-- Aim of the exercise --
The lines from the one containing "Task: Open the background color swatch" through the final line of the data below must be written out exactly, both included, and nothing more.

(Available records)

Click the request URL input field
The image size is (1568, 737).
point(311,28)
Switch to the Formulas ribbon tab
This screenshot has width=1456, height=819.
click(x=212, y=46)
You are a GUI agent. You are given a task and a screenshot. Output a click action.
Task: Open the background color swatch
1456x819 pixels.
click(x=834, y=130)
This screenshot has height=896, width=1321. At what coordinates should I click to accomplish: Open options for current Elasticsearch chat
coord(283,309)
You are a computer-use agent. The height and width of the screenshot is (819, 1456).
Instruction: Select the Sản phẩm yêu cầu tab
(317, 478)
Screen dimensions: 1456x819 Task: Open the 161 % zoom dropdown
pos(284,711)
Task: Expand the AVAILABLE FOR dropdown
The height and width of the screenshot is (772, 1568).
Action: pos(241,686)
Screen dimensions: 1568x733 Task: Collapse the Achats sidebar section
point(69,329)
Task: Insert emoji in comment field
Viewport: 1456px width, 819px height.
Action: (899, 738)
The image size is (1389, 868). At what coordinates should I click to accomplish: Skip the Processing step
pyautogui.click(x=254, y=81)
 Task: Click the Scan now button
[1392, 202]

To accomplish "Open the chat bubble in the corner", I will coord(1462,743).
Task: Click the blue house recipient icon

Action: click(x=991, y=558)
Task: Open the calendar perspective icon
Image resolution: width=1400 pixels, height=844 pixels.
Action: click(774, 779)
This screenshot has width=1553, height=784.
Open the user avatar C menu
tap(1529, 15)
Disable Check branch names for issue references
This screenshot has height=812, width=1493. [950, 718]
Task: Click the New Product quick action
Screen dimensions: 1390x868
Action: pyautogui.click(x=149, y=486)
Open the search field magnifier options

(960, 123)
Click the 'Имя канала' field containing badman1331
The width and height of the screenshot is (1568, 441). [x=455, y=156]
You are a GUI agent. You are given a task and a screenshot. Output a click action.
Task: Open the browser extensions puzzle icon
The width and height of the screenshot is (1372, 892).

(End Available records)

-- Written answer --
Task: Open the background color swatch
1456x819 pixels.
click(x=834, y=130)
This screenshot has height=896, width=1321. At what coordinates should I click to accomplish: Open options for current Elasticsearch chat
coord(283,309)
You are a computer-use agent. The height and width of the screenshot is (819, 1456).
Instruction: Select the Sản phẩm yêu cầu tab
(317, 478)
Screen dimensions: 1456x819 Task: Open the 161 % zoom dropdown
pos(284,711)
Task: Expand the AVAILABLE FOR dropdown
The height and width of the screenshot is (772, 1568).
Action: pos(241,686)
Screen dimensions: 1568x733 Task: Collapse the Achats sidebar section
point(69,329)
Task: Insert emoji in comment field
Viewport: 1456px width, 819px height.
Action: (899, 738)
The image size is (1389, 868). At what coordinates should I click to accomplish: Skip the Processing step
pyautogui.click(x=254, y=81)
 Task: Click the Scan now button
[1392, 202]

To accomplish "Open the chat bubble in the corner", I will coord(1462,743).
Task: Click the blue house recipient icon

Action: click(x=991, y=558)
Task: Open the calendar perspective icon
Image resolution: width=1400 pixels, height=844 pixels.
Action: click(774, 779)
This screenshot has width=1553, height=784.
Open the user avatar C menu
tap(1529, 15)
Disable Check branch names for issue references
This screenshot has height=812, width=1493. [950, 718]
Task: Click the New Product quick action
Screen dimensions: 1390x868
Action: pyautogui.click(x=149, y=486)
Open the search field magnifier options

(960, 123)
Click the 'Имя канала' field containing badman1331
The width and height of the screenshot is (1568, 441). [x=455, y=156]
You are a GUI agent. You are given a task and a screenshot. Output a click action.
Task: Open the browser extensions puzzle icon
The width and height of the screenshot is (1372, 892).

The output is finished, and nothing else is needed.